## Required work
Find the word "agent" in the records and copy every line where it occurs.

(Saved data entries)
---
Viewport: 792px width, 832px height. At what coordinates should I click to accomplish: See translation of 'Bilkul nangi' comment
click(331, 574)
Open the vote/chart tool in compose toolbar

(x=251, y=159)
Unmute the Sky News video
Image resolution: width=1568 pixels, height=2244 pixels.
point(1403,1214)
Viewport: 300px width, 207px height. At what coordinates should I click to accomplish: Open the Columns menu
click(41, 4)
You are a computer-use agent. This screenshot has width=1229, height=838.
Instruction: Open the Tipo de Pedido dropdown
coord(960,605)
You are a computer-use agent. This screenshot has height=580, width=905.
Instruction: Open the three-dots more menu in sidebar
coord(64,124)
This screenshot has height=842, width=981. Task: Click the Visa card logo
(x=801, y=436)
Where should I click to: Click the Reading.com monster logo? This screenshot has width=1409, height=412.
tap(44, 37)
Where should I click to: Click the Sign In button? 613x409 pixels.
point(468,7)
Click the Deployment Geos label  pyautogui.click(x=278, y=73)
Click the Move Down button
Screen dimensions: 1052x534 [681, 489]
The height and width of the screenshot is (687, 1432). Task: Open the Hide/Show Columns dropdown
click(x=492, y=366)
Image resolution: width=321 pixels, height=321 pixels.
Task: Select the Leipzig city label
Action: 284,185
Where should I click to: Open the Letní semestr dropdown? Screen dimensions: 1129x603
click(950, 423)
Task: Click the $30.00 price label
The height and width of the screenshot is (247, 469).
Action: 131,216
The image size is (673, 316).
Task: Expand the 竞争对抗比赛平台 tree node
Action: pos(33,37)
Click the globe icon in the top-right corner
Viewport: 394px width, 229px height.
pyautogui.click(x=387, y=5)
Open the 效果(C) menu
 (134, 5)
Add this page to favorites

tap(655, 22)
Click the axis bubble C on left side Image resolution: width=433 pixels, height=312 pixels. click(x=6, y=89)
---
## Task answer
You are a computer-use agent. This screenshot has width=1229, height=838.
You are a computer-use agent. This screenshot has height=580, width=905.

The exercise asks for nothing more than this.